Dietary supplementation with 50-100 g prunes for 12 mo reduced proinflammatory cytokine secretion from PBMCs and suppressed the circulating levels of activated monocytes in postmenopausal women. This trial was registered at clinicaltrials.gov as NCT02822378.
促炎细胞因子与绝经后骨丢失的病理生理学有关。临床研究表明,梅脯可预防骨密度流失;然而,其作用机制尚不清楚。
我们研究了梅脯补充对免疫、炎症和氧化应激标志物的影响。
对 Prune 研究进行了二次分析,这是一项针对绝经后女性(55-75 岁;招募了 235 人,183 人完成)的单中心、平行臂、为期 12 个月的随机对照试验,将其分为 3 组:“无梅脯”对照组、50 g 梅脯/d 组和 100 g 梅脯/d 组。在干预前和 12 个月后,采集血样以测量血清高敏 C 反应蛋白(hs-CRP)、血清总抗氧化能力(TAC)、血浆 8-异前列腺素、促炎细胞因子[白细胞介素(IL)-1β、IL-6、IL-8、单核细胞趋化蛋白-1 和肿瘤坏死因子(TNF)-α]在血浆和脂多糖(LPS)刺激的外周血单核细胞(PBMC)培养上清液中的浓度,以及循环单核细胞的百分比和激活作为次要结果。

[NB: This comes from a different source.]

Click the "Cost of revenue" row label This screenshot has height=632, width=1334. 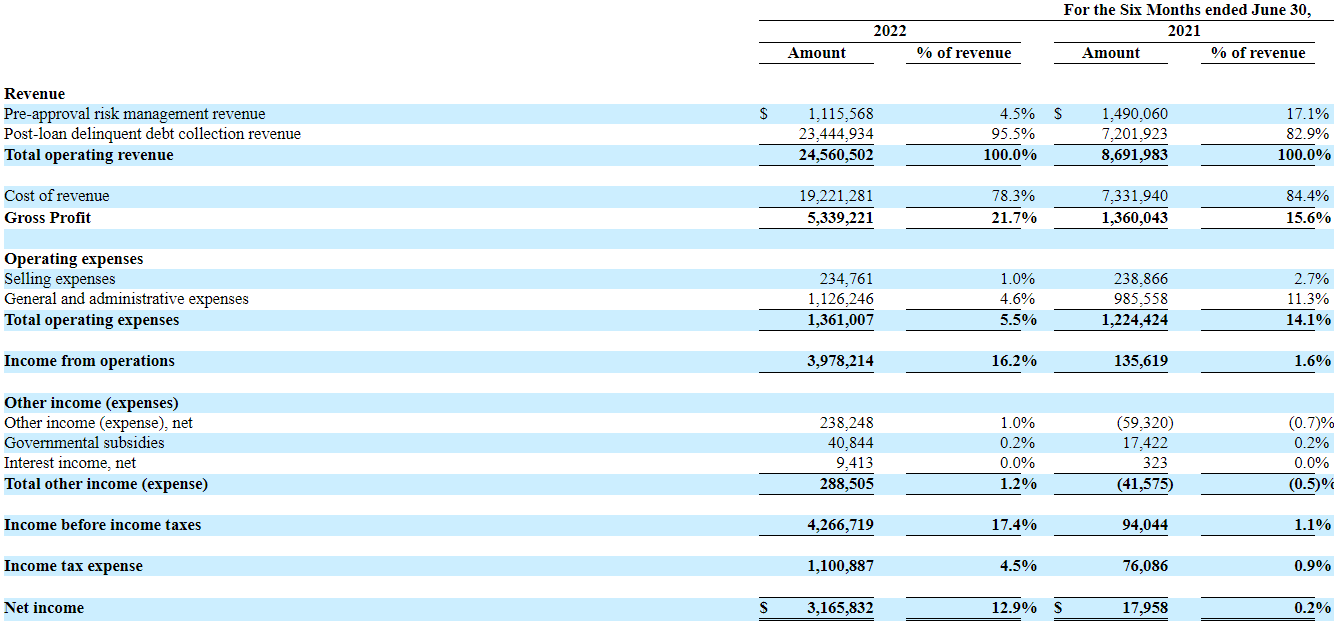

梅脯补充剂并未改变 hs-CRP、TAC、8-异前列腺素和血浆细胞因子浓度。然而,与对照组相比,100 g 梅脯/d 组循环激活单核细胞的百分比从基线的变化较低(100 g 梅脯/d 组为-1.8%±4.0%,对照组为 0.1%±2.9%;P<0.01)。此外,在 LPS 刺激的 PBMC 上清液中,与对照组相比,50 g 梅脯/d 组 TNF-α分泌的百分比从基线的变化较低(50 g 梅脯/d 组为-4.4%±43.0%,对照组为 24.3%±70.7%;P<0.01),与对照组相比,100 g 梅脯/d 组的 IL-1β、IL-6 和 IL-8 分泌的百分比从基线的变化较低(100 g 梅脯/d 组为-8.9%±61.6%、-4.3%±75.3%、-14.3%±60.8%,对照组为 46.9%±107.4%、16.9%±70.6%、39.8%±90.8%,分别为 IL-1β、IL-6 和 IL-8;均 P<0.05)。
绝经后女性补充 50-100 g 梅脯 12 个月可减少 PBMC 中促炎细胞因子的分泌,并抑制循环中激活的单核细胞水平。该试验在 clinicaltrials.gov 上注册为 NCT02822378。